Tuesday, March 01, 2005

hey everyone

subscribe to holly my team mate!

www.xanga.com/hollipop85

she rocks! welcome her to our world.......


Friday, February 25, 2005

i just have to say that my dad rocks!  yeah!  i had this huge like emotional breakdown thing today at like 10am, it was a continuation from last night/morning at like 2am....and so at 10am here, it's 3am at home....but i called home anways cuz i was like wow i really just need my dad right now. so anyways he talked to me for like an hour even tho it was teh middle of the night....i just needed him to say "everything's going to be ok." and now i feel like it is!  Thank Jesus for Daddies!
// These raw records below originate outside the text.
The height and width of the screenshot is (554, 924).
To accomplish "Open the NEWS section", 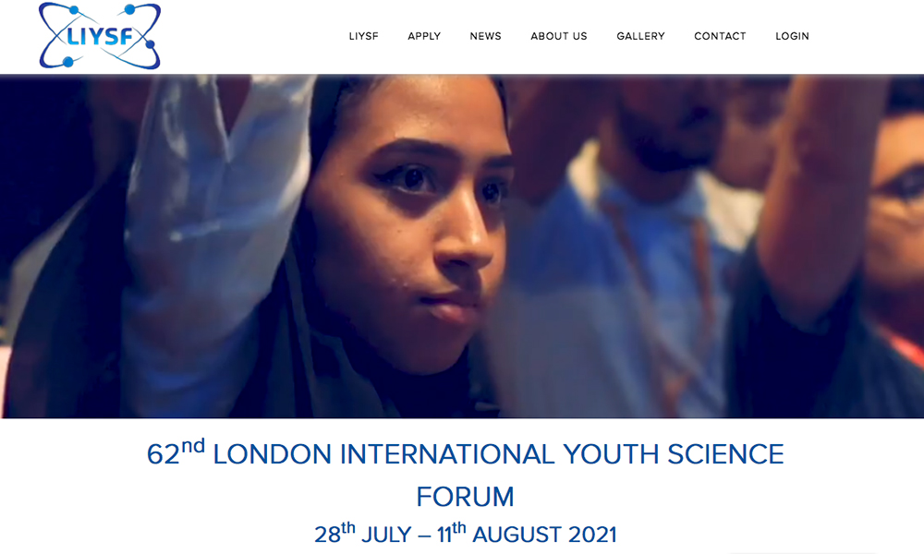I will click(x=486, y=36).
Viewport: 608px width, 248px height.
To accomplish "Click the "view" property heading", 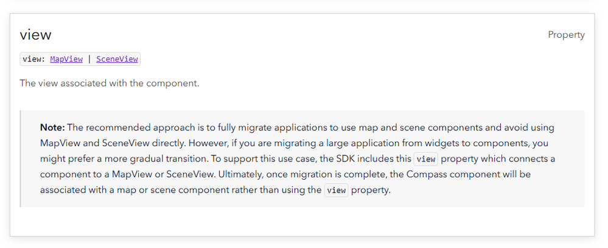I will pyautogui.click(x=35, y=35).
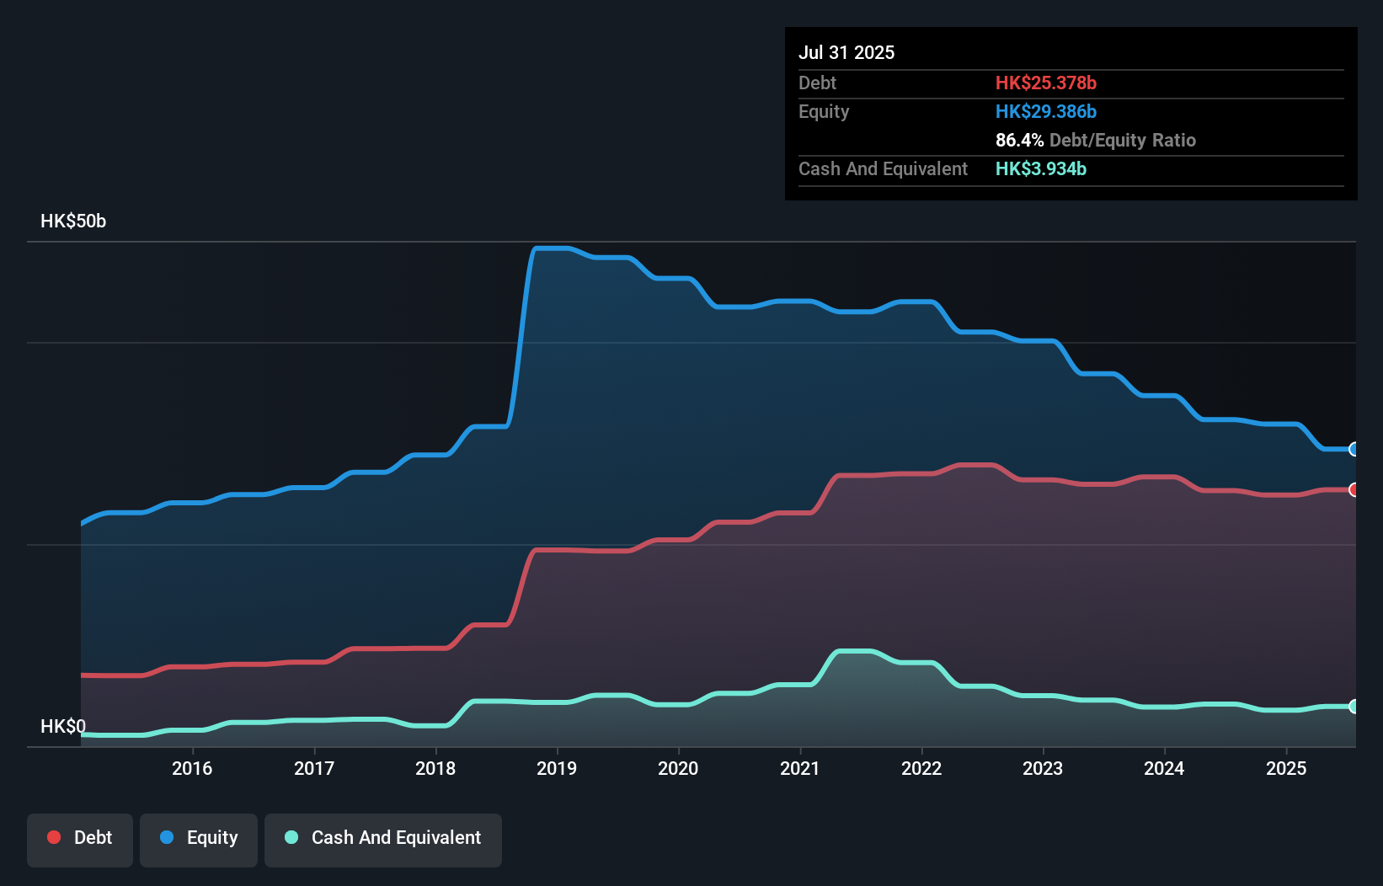The height and width of the screenshot is (886, 1383).
Task: Click the teal Cash And Equivalent legend dot
Action: pos(290,837)
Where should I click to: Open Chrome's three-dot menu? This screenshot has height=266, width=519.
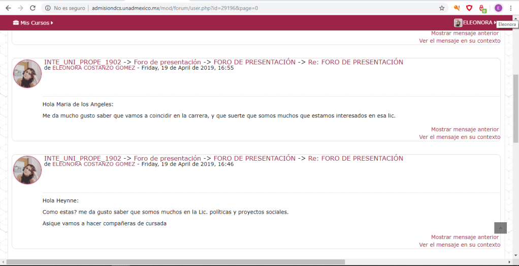pos(511,8)
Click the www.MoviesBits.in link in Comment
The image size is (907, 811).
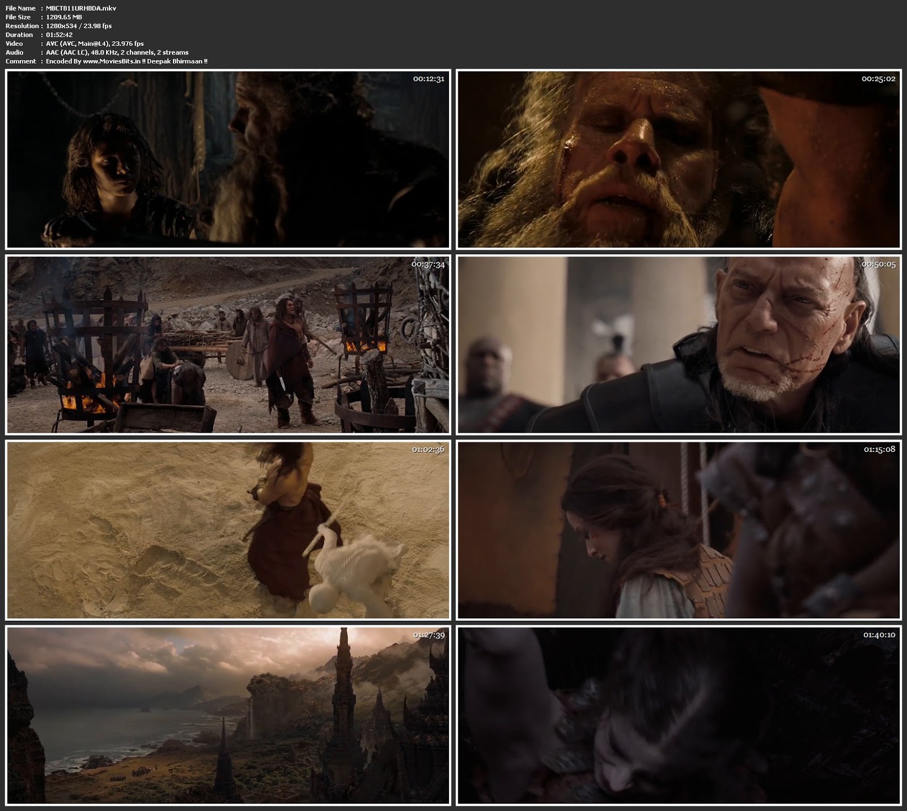point(112,61)
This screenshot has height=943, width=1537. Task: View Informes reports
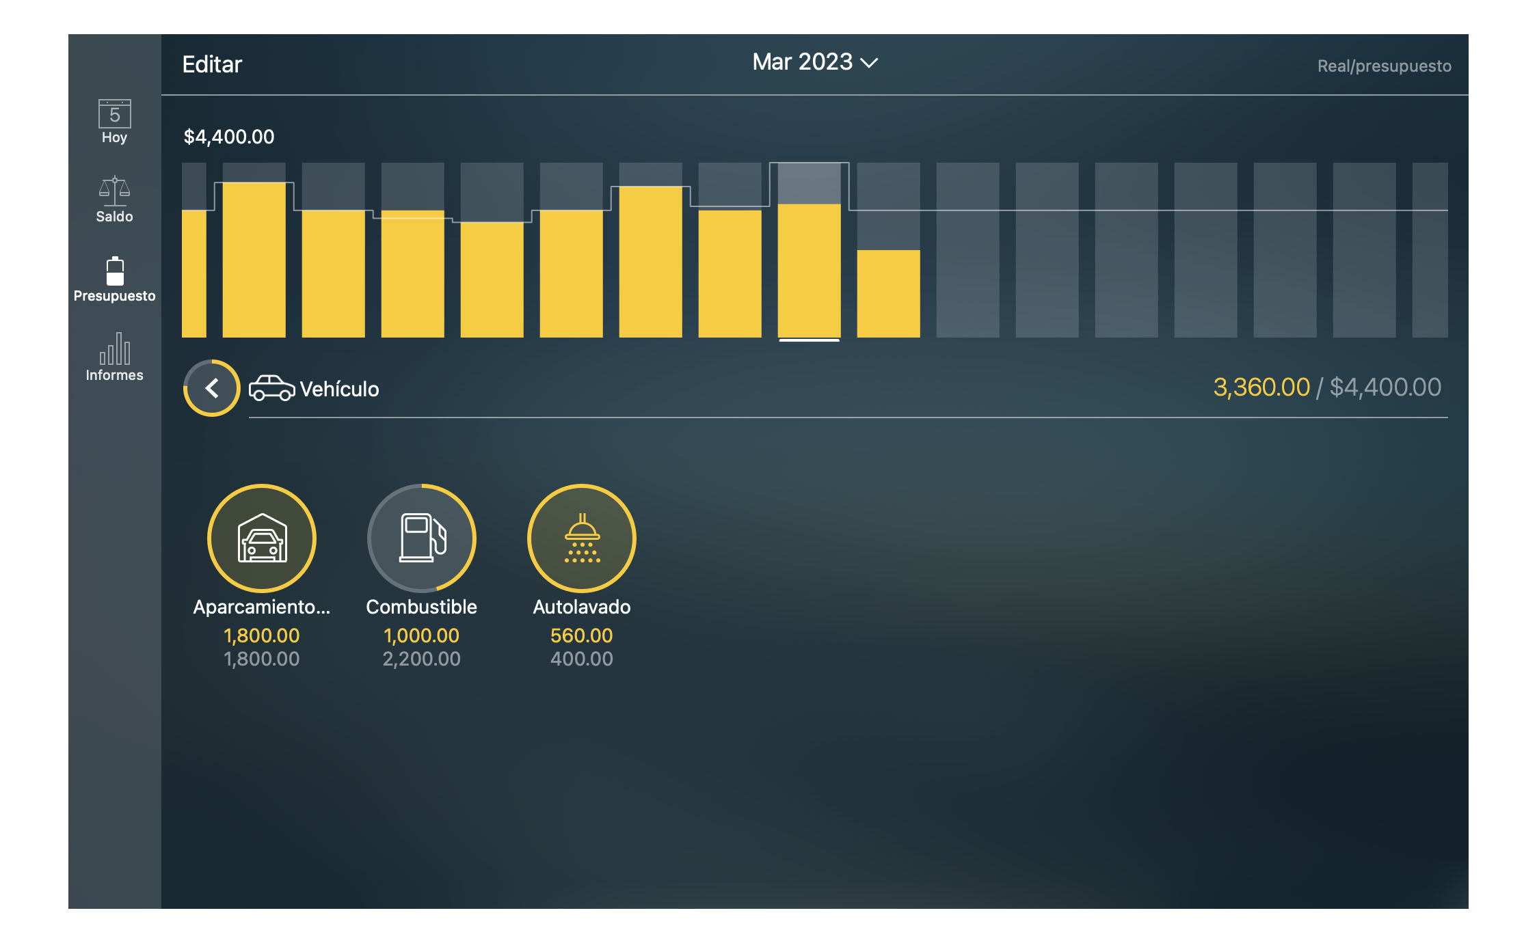pyautogui.click(x=114, y=359)
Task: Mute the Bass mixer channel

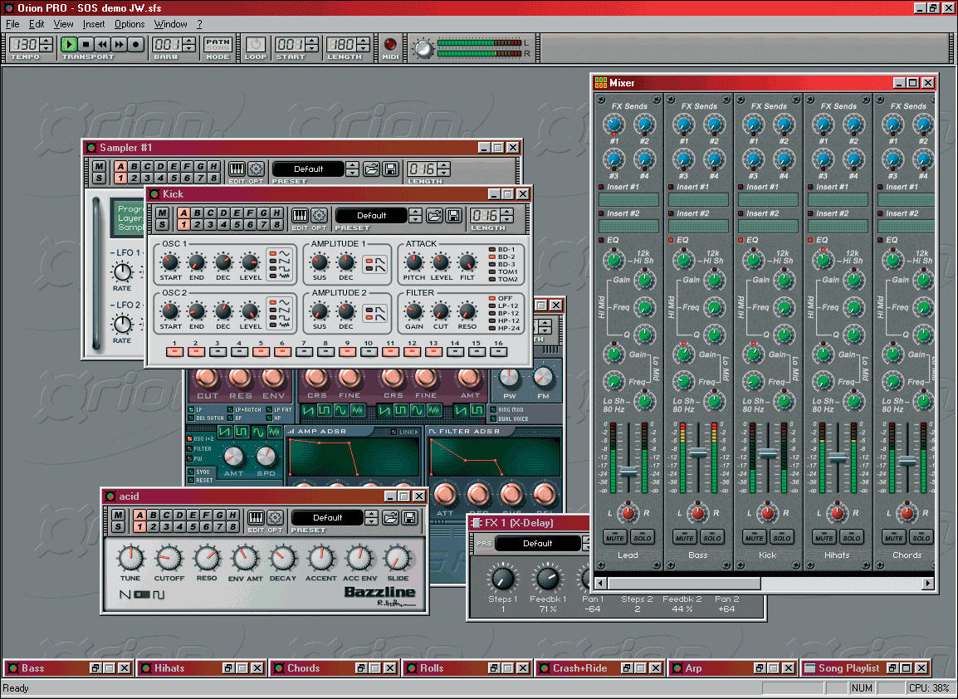Action: pyautogui.click(x=685, y=537)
Thursday, February 17, 2005

Sometimes the night was beautiful
Sometimes the sky was so far away
Sometimes it seemed too steep
So close you could touch it
But your heart would break
Sometimes the morning came too soon
Sometimes the day could be so hard
There was so much work left to do
But so much you'd already done

Sometimes I think of Abraham
How one star he saw had been lit for him
He was a stranger in this land
And I am that no less than he
And on this road to righteousness
Sometimes the climb can be steep
I may falter in my steps
But never beyond reach

...Step by step You'll lead me
And I will follow You all of my days


Friday, February 04, 2005

My Mommy just left today...... :(  Sad.....  we had a blast tho!  I met her in Dublin last Tuesday and we stayed a night, saw some sights...ya know.  We came up north and she came to work with me for a few days.  Then I took most of this week off.  I took my Mom to the North Coast (amazin!).  Giants Causeway rocks my socks.  I want to live on the beach forever.  We went to Belfast a couple of times.  Saw a few movies, ate out a lot, she met Adam. :)  Spent a day with him.....was great!  We took a tour of the Belfast City Hall and St. Anne's Cathedral....yeah it rocked!  We went back to Dublin yesterday and went to Trinity and saw the Book of Kells - sooooo cool!  We didn't sleep well last night cuz drunk people were noisy.  Then my mom cried at the airport today, which made me sad, and I was feeling thsi weird non-emotional emotion the whole time, so I just went to sleep on the bus.  Now I'm back to real life I guess.....should be interesting.  My next big adventure is Jenn coming in about a month! WOO HOO!  Another trip to Dublin for that! :)  Sorry I suck at posting!